The problem
From the data below, copy each line that includes the word "field".

Entries taken from a collection:
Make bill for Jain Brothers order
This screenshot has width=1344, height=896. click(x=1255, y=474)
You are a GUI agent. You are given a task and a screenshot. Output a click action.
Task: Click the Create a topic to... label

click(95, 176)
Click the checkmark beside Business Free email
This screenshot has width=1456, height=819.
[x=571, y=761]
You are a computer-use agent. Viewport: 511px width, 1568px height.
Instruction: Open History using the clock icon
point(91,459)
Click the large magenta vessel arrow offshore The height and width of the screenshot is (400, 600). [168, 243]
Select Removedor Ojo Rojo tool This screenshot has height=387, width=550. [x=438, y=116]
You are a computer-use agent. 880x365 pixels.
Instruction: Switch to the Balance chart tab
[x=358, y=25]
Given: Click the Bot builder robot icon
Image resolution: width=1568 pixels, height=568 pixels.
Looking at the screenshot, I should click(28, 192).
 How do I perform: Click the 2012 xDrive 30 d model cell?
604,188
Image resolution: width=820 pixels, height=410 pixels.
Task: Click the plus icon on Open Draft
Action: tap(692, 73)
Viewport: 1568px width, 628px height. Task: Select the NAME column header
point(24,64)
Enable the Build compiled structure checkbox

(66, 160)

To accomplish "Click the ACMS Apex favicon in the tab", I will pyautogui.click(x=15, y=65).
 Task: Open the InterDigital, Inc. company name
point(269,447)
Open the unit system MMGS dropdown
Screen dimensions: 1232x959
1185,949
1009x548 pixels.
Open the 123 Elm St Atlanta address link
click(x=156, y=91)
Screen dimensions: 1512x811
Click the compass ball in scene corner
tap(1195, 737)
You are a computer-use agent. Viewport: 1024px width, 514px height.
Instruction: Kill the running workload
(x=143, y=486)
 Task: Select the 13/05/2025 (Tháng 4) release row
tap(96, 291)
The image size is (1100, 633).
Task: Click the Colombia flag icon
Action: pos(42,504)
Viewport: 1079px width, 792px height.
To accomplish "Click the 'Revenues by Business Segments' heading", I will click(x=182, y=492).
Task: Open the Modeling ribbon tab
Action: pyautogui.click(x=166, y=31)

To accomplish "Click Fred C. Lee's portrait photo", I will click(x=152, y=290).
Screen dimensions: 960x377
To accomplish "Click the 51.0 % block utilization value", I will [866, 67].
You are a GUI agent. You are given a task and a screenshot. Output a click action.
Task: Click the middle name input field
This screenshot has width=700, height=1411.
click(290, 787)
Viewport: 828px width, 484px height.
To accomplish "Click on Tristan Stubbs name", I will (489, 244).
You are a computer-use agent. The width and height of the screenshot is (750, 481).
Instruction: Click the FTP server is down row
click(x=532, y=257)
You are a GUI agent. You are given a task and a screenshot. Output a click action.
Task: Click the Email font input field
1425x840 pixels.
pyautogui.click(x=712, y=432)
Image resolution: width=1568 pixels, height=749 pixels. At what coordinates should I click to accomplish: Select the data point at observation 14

Result
Task: Click the middle name input field
Task: Click the Email font input field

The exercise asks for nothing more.